Development of an Integrated Design Environment for Space Satellite Structures

Space satellite design generally involves multidisciplinary collaboration processes, such as structural, heat transfer and electrical design processes, aimed at fulfilling various functional requirements that are subject to stringent weight and spatial limitations. This paper discusses a practical application of a systematic design optimization approach to the design of a small satellite called “Micro-LabSat,” in order to obtain optimal solutions that take into account such multidisciplinary design factors.
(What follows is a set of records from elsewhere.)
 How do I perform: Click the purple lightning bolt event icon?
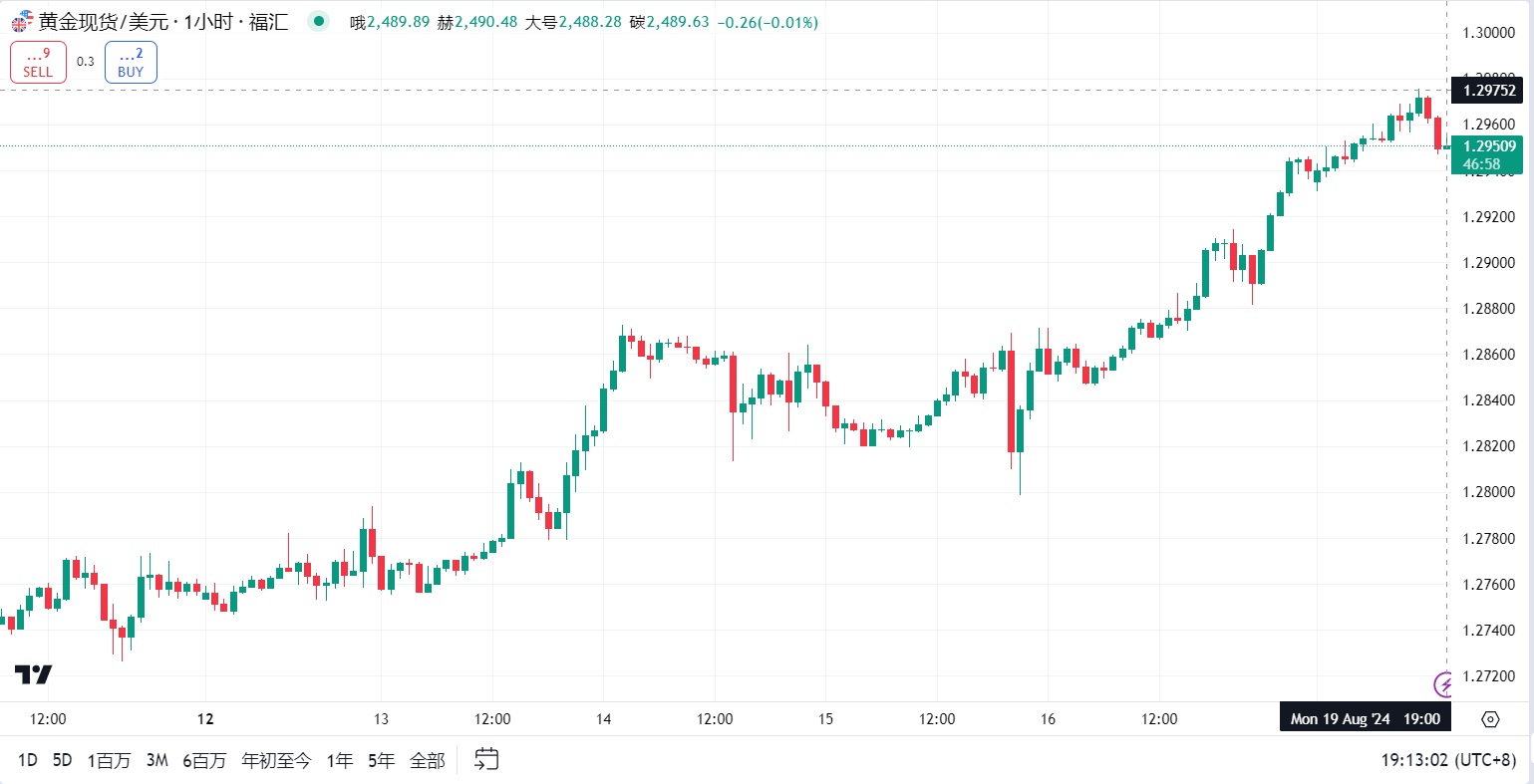tap(1442, 684)
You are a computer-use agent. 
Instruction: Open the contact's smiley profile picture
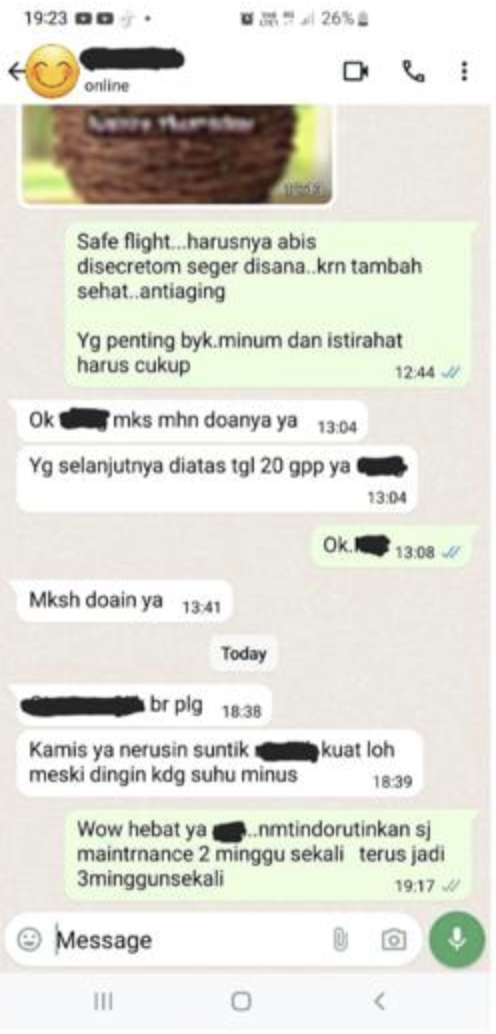coord(52,71)
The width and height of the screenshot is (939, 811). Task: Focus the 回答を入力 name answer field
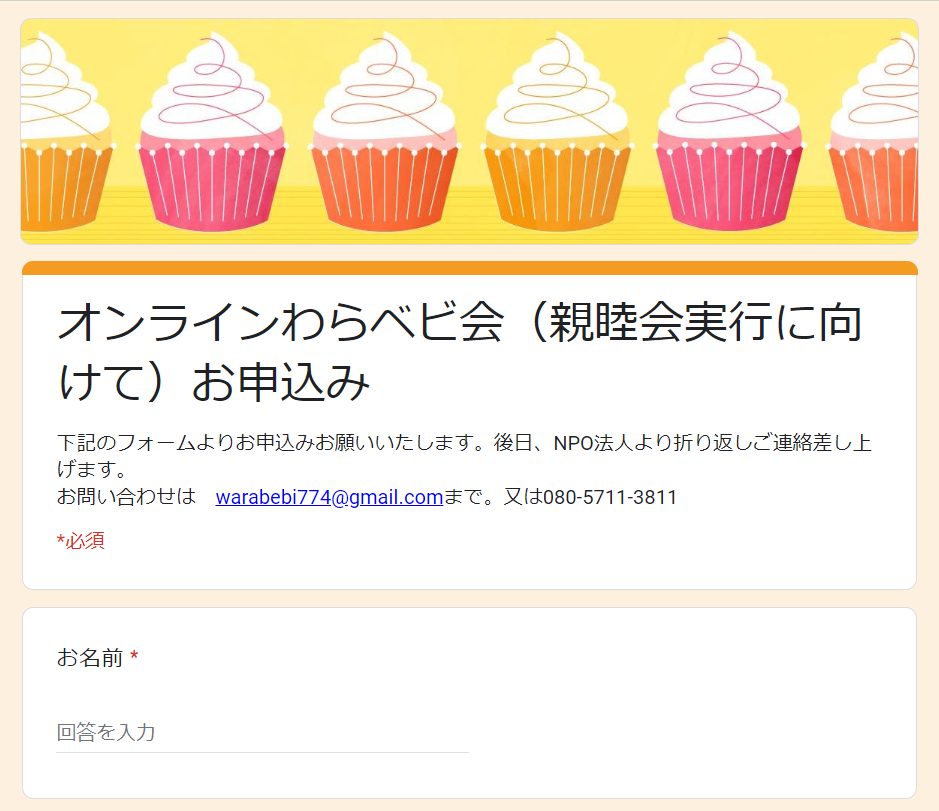pyautogui.click(x=262, y=733)
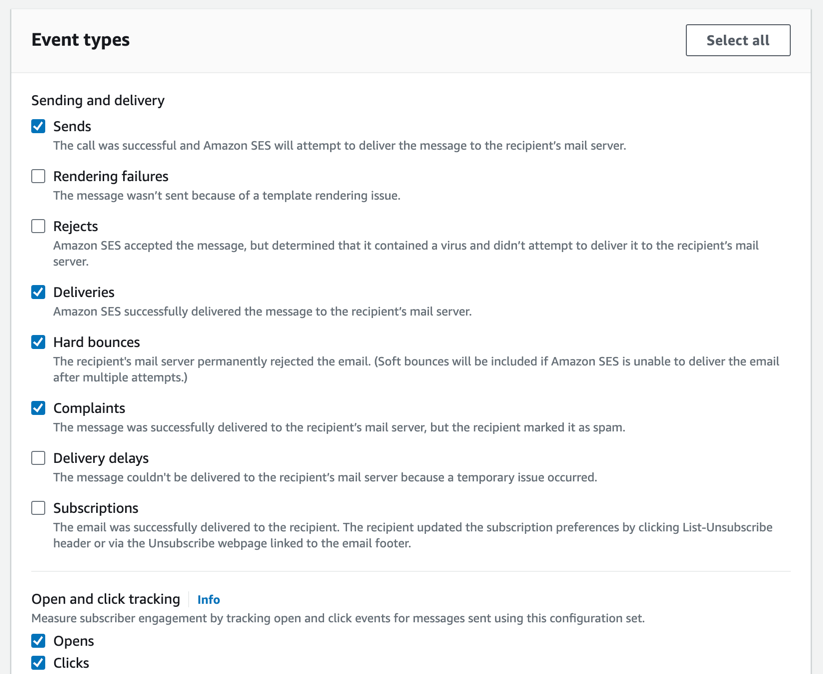Untick the Complaints checkbox

tap(38, 408)
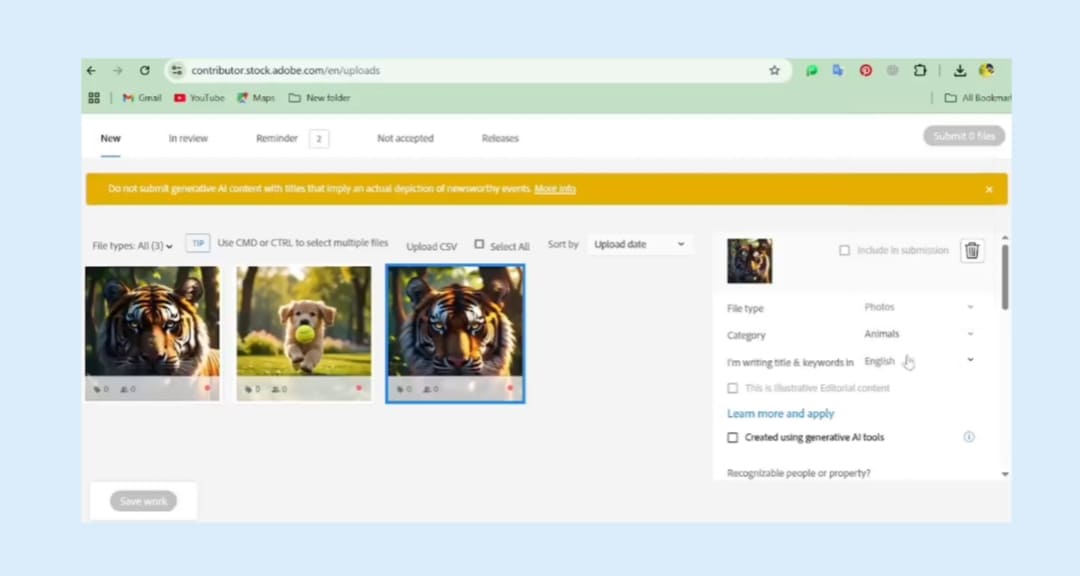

The satellite design problem has two sub design problems, a component arrangement problem and a structural design problem, and the features of these two problems are entirely different since the component arrangement problem involves discrete design variables such as the positions of the components, while the structural design problem has continuous design variables such as the dimensions of the parts. Therefore, a bi-level optimization procedure is applied. First, two sublevel optimization problems for the sub design problems are solved. A two-phase optimization procedure that uses genetic algorithms and SQP (Sequential Quadratic Programming) is applied to the component arrangement problem, and SQP is applied to the structural optimization. Then, the satellite-level optimization problem that considers all factors, including both the component arrangement and structural problems, is solved using the sublevel optimal solutions as initial points for optimization. The bi-level optimization scheme presented here provides an efficient search procedure, and offers optimal solutions in short calculation times.